I suspect we often miss these small moments of God’s presence in our lives. The poet’s “First, second, third, fourth chance” to hear reflect this fact. I can remember, years ago, going to an important and likely very disturbing meeting and seeing a flock of Canada geese go over as I drove to the meeting place; that was 25 years ago or more, and I still remember the sense that, somehow, God would be with us in that meeting. Merna and I sometimes marvel at the small ways in which we see God’s hand: for us, birds frequently are the messengers, simply as they do what they do.
There’s no question that we’re attributing small events that can be “explained” as creatures and plants and the world as a whole simply taking the “course of nature.” I don’t want to dispute that; and I in fact believe in that, too. Pileated woodpeckers, after all, have returned to our neighborhood for complex reasons that a biologist or ornithologist can no doubt explain—and we non-scientists even know some of the reasons. Nonetheless, when we see one arrive at our suet feeder and perch there, gorgeous and ungainly because of its sheer size, we feel deep gratitude: beauty has entered our world, at least momentarily. And gratitude calls for an object, someone or something to whom one is grateful. It’s indeed a choice to direct that gratitude to God.
Back to the poem.
The “call” in the poem that grabbed me this morning was this:
. . . I make lists: done, do, hope, love, hate, try. How I talk to God
Unlike Belmonte, I never did this while driving (except, perhaps, mentally; well, yeah, a lot of the time, while driving, mentally). But while I was working for nearly 45 years at our business, I kept lists of things that needed to be done (mainly) or that I wanted to do (not as much; no time for that). I wrote these items down on a piece of scrap (previously printed on one side) 8.5 × 11" paper folded in half. My lists were long; and it helped me organize my life and gave me the satisfaction of crossing out those items that were done. Most of the time, I had to renew the list daily (at least), carrying over any undone things from the prior day.

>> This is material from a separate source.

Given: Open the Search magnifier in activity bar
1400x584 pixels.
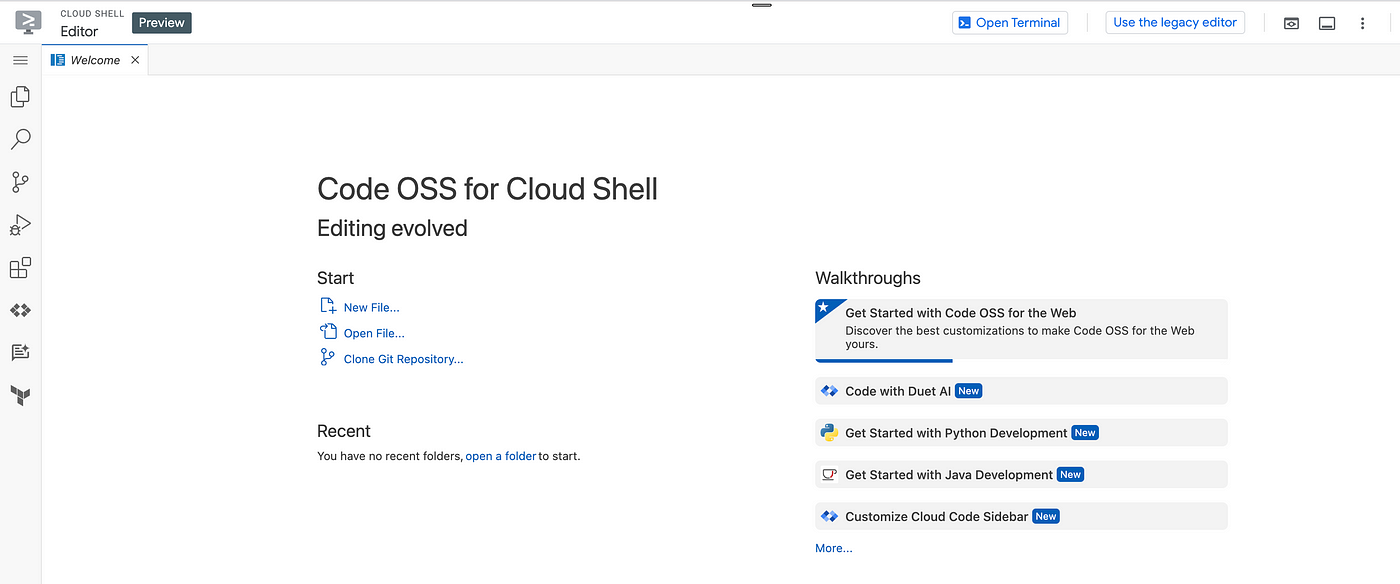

Was I praying all those years? Well, yes, but I think now that (maybe?!) my conception of prayer was too small.
Malcolm Guite provides some help in his comments. After noting that “St Paul asks us to pray without ceasing” and that some Christians through the ages have taken this as a call in the direction of monasticism of some sort, with long periods of time committed to prayer; or that others have seen this as a call to have some kind of Christian mantra underneath all that they do, he says:
Both these approaches have their merits and have proved fruitful in the lives of some of the greatest saints, but they are not for everyone. Most people don’t have the opportunity or leisure, or the temperament or specific vocation, to detach themselves in that way; and yet in some sense continuous prayer remains a possibility. What this poem offers is a glimpse of how the very interruptions and mental preoccupations that sometimes clutter our days are themselves prayer if we will let them be, if we experience them in and with God. (p. 63)
Infinite connects with finite, without words: How God talks to me.